War Crimes Tribunal For Liberian Warlords

By Abraham M. Williams

During the fall of 1995 the world community commemorated the 50th anniversary of the start of Nuremberg war crimes tribunal on Nov. 20, 1945. But according to the New York Times, the memory of the historic trial seems clouded.

The trial, which brought the highest-ranking survivors of Hilter's Third Reich, including such men like Hermann Goering, Rudolf Hess and Albert Speer to justice, was set out to establish a new international code of law to deter individuals from initiating acts of war. Regrettably, however, the world's warmakers who prefer violence as an alternative to peaceful resolution of problems, those who believe in conquest as a path to power, have chosen to ignore its noble intent.

Over the year, the international community has spent billions of dollars as well as countless hours of humanitarian initiatives in an effort to maintain the peace. But crimes against peace have steadily increased, costing millions of lives while serious human rights abuses continue unabated across the globe.

As Jutta Limback, the president of Germany's highest court, said in a debate with other representatives during the commemoration, "the lasting contribution of Nuremberg was to make individuals responsible" for the wars they start.
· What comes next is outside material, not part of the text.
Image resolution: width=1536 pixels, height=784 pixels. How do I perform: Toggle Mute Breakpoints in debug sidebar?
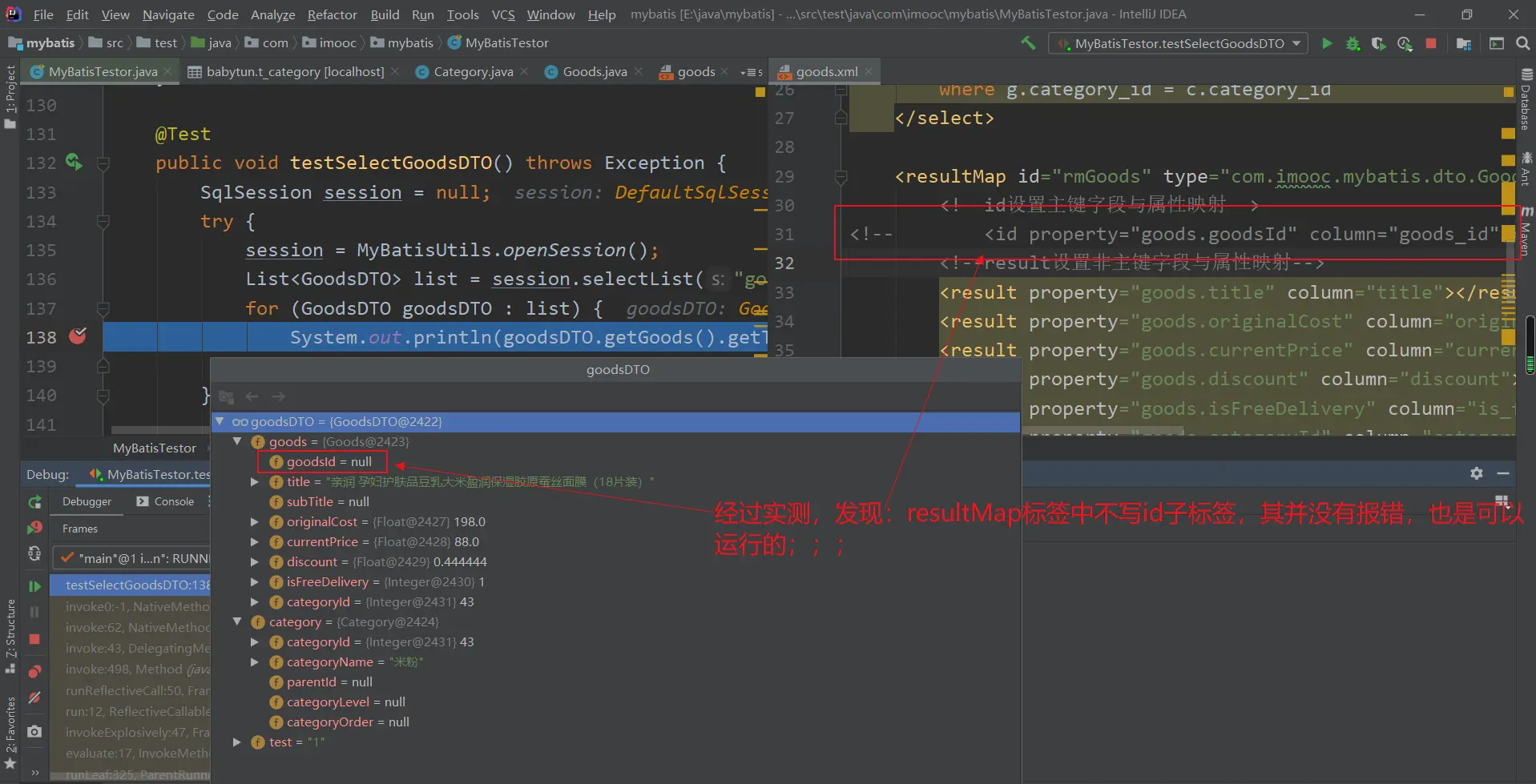point(34,698)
These sentiments are particularly applicable and relevant to the Liberian civil conflict, a war during which more than 200,000 people have lost their lives, and where the warlords continue to carry out wanton atrocities against the peasant population.
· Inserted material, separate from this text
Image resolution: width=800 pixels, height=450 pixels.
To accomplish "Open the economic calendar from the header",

The viciousness of the Liberian conflict is awesome and striking. In nearly six years of fighting, there are virtually no prisoners of war. People are being systematically killed simply because they are caught running for survival in areas controlled by opposing guerrilla leaders. Or sometimes just because such victims belong to ethnic groups associated with rival warring factions.

In addition, the Liberian civil war has a distinct and unique characteristic in its use of children as combatants which should concern all people of conscience, regardless of which faction one supports. Not only is the useof children in combat a moral issue, it is also a violation of international law.

Specifically, the protocol to the Geneva Conventions of August 12, 1949, which relates to the protection of victims of non-international armed conflicts (PROTOCOL II). The provision of this protocol protects children who have not attained the age of fifteen years shall neither be recruited in the armed forces or groups nor allowed to take part in hostilities. Liberia is a signatory to the Geneva Conventions, and as such, Liberians must be held fully responsible for any violation of its protocol.

It is high time that Liberians, especially those of us who have the luxury of life's freedom in this country, begin to seriously galvanize all efforts to make a moral case for peace with justice to the United Nations, the United States and other world bodies about the killings going on in Liberia.

Unfortunately, there are rumblings in many Liberian quarters when the issue of war crimes tribunal is mentioned. Some people believe the timing is inappropriate, since this could make the warlords stiffen their stance against disarmament; others say we should give incentives which would encourage the factions to comply with the Abuja accord. But let us remember the purpose for war crimes trials is to bring peace with justice; for key players to be accountable for their actions; and more important, to deter similar occurrences in the future. While we understand the sincerity of these sentiments of concern, however, it would be morally incomprehensible for us to turn a blind eye to very important issue. As noted by Valentin Falin, a former Soviet ambassador in Bonn, "Crimes are never anonymous, they are always committed by people. And all crimes must be punished."

In Liberia, some people have committed horrendous crimes againstinnocent and unarmed civilians, and the perpetrators of those crimes must be brought to a forum where they will account for their actions. These include the warlords, their top strategists and other agents of death. Clearly there are identifiable individuals in this category and we will do everything possible to expose them.

There is a cacophony of voices regarding this matter. In other words, many people are speaking out on this issue. From church leaders in Liberia to concerned Liberian citizen groups in the U.S. the call is loud and clear that now is the time that we urge the appropriate international bodies and significant others to empanel a war crimes tribunal for our civil conflict.

During their annual summit in Cameroon in early July this year, the Organization of African Unity (OAU) adopted a resolution recommending the setting up of a U.N. war crimes tribunal to try the warlords in Liberia if they continue to frustrate the ECOWAS initiative in Liberia. But the matter of war crimes must come about without any condition or exception. That means all parties to the conflict will be subject to the tribunal until one can otherwise prove himself innocent.

Besides, on July 17, 1996, civil groups in Liberia, including the Liberia Bar Association, came out in support of calls for stiff sanctions against warlords in Liberia's six-year -old civil war.

Finally, the question of war crimes trial should be based on moral ground; it must transcend political affiliations; and the trial must be held simply because it's just and it's right. It is, therefore, incumbent upon each and every Liberian of conscience , as a matter of moral imperative , to be fully engaged in this basic issue of justice. To do otherwise
we will have been derelict in our moral duty.